The answer is every line of the records that holds the word "sidebar", copied in full.

Top of Material to process

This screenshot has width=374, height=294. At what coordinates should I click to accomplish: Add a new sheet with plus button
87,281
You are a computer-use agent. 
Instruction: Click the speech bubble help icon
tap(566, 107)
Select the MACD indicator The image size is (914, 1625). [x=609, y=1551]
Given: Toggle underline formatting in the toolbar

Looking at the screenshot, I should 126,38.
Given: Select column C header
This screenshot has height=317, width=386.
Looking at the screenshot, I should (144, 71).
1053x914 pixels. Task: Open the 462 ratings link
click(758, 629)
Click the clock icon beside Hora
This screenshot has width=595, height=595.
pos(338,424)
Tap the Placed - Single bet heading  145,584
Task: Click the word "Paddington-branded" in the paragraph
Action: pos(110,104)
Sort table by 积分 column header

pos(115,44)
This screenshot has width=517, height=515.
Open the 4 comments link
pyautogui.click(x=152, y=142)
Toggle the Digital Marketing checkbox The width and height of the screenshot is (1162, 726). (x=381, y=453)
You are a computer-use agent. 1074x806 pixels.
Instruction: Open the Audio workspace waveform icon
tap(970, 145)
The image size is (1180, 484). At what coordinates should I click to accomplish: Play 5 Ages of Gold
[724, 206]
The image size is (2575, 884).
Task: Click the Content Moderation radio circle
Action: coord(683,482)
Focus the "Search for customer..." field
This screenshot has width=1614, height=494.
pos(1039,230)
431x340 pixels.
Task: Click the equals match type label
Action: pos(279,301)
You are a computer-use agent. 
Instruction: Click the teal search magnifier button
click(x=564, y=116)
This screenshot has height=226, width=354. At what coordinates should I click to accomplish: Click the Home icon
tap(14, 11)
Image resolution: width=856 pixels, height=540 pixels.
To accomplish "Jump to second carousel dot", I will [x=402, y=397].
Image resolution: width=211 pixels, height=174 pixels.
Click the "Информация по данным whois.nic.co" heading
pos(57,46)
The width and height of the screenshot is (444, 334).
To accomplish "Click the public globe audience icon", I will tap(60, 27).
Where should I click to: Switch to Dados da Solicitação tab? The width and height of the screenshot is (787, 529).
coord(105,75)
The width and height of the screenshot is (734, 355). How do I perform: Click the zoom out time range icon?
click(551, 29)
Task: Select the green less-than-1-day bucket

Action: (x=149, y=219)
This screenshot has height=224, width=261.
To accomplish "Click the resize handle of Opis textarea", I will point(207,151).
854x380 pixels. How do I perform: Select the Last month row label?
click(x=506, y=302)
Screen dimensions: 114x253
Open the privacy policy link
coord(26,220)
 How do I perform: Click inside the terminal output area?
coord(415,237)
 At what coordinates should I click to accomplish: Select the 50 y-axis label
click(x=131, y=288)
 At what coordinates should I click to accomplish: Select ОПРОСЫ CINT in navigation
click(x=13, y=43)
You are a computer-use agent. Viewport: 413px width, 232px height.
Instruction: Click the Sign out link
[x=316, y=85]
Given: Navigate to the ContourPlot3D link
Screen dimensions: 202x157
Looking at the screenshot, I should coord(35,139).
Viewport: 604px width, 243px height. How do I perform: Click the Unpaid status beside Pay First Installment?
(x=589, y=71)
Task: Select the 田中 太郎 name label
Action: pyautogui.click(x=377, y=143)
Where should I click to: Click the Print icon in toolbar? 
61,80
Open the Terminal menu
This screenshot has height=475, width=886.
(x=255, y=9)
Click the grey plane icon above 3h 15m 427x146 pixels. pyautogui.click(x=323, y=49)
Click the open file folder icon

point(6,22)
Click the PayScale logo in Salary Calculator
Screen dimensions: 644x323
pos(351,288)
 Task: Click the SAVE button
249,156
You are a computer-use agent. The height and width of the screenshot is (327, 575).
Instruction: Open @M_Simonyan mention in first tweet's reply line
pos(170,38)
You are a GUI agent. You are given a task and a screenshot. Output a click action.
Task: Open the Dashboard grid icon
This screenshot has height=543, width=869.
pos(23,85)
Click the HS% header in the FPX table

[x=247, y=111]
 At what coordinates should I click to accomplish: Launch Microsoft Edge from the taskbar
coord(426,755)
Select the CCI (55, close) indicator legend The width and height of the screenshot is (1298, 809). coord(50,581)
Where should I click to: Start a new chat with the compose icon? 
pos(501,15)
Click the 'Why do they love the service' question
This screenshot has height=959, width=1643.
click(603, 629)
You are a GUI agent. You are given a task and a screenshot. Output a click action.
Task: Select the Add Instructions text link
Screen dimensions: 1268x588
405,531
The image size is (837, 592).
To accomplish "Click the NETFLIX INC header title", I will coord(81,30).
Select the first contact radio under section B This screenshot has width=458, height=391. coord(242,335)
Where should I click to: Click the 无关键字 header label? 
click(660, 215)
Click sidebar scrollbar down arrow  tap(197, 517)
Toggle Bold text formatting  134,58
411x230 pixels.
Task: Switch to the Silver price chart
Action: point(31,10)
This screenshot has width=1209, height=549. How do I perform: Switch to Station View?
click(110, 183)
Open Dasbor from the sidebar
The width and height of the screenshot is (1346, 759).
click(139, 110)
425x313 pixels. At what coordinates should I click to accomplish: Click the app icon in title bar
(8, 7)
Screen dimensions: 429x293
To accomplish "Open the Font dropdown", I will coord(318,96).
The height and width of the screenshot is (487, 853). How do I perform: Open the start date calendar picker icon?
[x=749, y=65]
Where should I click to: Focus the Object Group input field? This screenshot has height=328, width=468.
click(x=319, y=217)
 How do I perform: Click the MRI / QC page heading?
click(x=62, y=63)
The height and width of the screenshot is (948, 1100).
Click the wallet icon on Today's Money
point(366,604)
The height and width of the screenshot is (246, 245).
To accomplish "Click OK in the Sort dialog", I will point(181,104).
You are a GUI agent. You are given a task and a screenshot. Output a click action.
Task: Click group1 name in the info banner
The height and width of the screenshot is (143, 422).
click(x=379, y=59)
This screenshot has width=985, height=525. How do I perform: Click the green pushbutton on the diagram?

Bottom of Material to process

▶ **Solution**
Click sidebar scrollbar down arrow  tap(197, 517)
Open Dasbor from the sidebar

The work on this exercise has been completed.